A Green Economy, in the context of sustainable development and poverty eradication, is one of the two central themes of Rio+20. It underlines that it is in the interests of all nations - developed and developing and state or market-led - to begin reducing humanity's planetary impact in ways that reflect national circumstances. This summary report by UNEP's International Resource Panel is an important part of this overall discourse and direction. It brings empirical evidence to bear on the levels of natural resources being consumed by humanity and the likely consumption levels if past trends are mirrored into the future. Indeed it suggests that such unsustainable levels of consumption could triple resource use by 2050 and it brings forward the powerful and urgent concept of 'decoupling' as a key action in order to catalyze a dramatically different path.

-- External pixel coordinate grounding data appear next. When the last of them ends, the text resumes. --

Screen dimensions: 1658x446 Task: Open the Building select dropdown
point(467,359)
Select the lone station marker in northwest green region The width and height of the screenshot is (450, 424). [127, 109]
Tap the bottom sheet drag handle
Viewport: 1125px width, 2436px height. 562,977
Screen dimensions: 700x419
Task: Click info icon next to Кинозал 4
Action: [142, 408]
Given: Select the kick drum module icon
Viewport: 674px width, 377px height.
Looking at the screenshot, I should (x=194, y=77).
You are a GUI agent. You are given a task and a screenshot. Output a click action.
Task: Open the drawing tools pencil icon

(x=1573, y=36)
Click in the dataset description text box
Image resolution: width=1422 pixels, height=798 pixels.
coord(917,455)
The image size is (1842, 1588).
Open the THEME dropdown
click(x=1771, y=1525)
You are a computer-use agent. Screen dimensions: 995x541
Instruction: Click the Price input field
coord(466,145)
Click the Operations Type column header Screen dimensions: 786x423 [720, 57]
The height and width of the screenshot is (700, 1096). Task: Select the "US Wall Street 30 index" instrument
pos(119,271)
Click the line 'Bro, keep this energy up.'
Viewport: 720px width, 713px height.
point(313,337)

Decoupling at its simplest is reducing the amount of resources such as water or fossil fuels used to produce economic growth and delinking economic development from environmental deterioration. For it is clear in a world of nearly seven billion people, climbing to around nine billion in 40 years time that growth is needed to lift people out of poverty and to generate employment for the soon to be two billion either unemployed or underemployed.
This summary report focuses on material resources, namely fossil fuels, minerals, metals and biomass and will be complemented by parallel reports on land, soil, water, cities and technologies to mitigate GHG Emissions.